In vitro cytotoxicity of superparamagnetic iron oxide nanoparticles on neuronal and glial cells. Evaluation of nanoparticle interference with viability tests

Superparamagnetic iron oxide nanoparticles (ION) have attracted great interest for use in several biomedical fields. In general, they are considered biocompatible, but little is known of their effects on the human nervous system. The main objective of this work was to evaluate the cytotoxicity of two ION (magnetite), coated with silica and oleic acid, previously determining the possible interference of the ION with the methodological procedures to assure the reliability of the results obtained.
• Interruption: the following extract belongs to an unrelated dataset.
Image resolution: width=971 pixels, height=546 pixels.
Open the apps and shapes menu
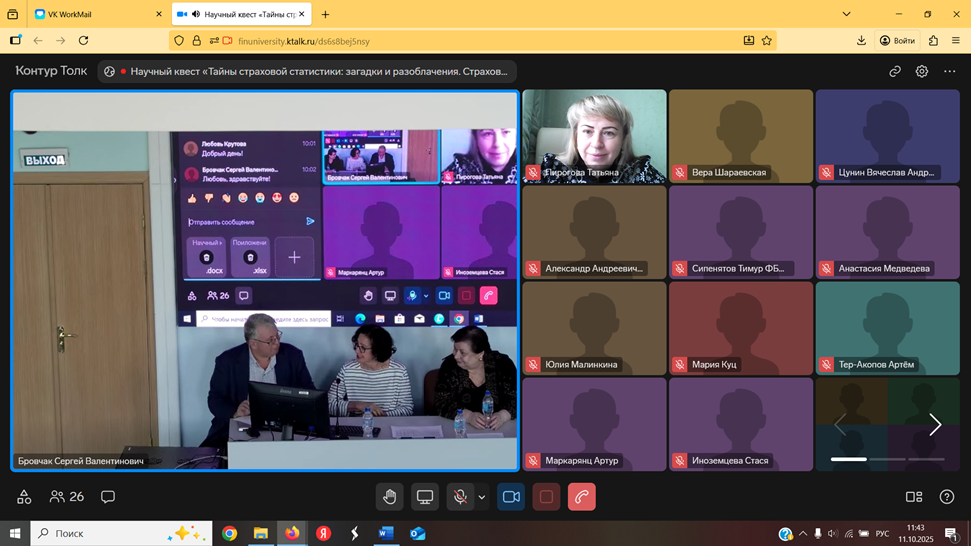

Human neuroblastoma SHSY5Y and glioblastoma A172 cells were exposed to different concentrations of ION (5–300 µg ml–1), prepared in complete and serum‐free cell culture medium for three exposure times (3, 6 and 24 h). Cytotoxicity was evaluated by means of the MTT, neutral red uptake and alamar blue assays. Characterization of the main physical–chemical properties of the ION tested was also performed. Results demonstrated that both ION could significantly alter absorbance readings. To reduce these interferences, protocols were modified by introducing additional washing steps and cell‐free systems. Significant decreases in cell viability were observed for both cell lines in specific conditions by all assays. In general, oleic acid‐coated ION were less cytotoxic than silica‐coated ION; besides, a serum‐protective effect was observed for both ION studied and cell lines. These results contribute to increase the knowledge of the potential harmful effects of ION on the human nervous system. Understanding these effects is essential to establish satisfactory regulatory policies on the safe use of magnetite nanoparticles in biomedical applications. Copyright © 2015 John Wiley & Sons, Ltd. The main objective of this work was to evaluate the cytotoxicity of two iron oxide nanoparticles (ION; magnetite), coated with silica and oleic acid, previously determining their possible interference with the methodological procedures. Effects on SHSY5Y and A172 cells were evaluated by means of the MTT, neutral red uptake and alamar blue assays. Results demonstrated that both ION could alter absorbance readings. Significant decreases in cell viability were observed for both cell lines by all assays. In general, oleic acid‐coated ION were less cytotoxic than silica‐coated ION.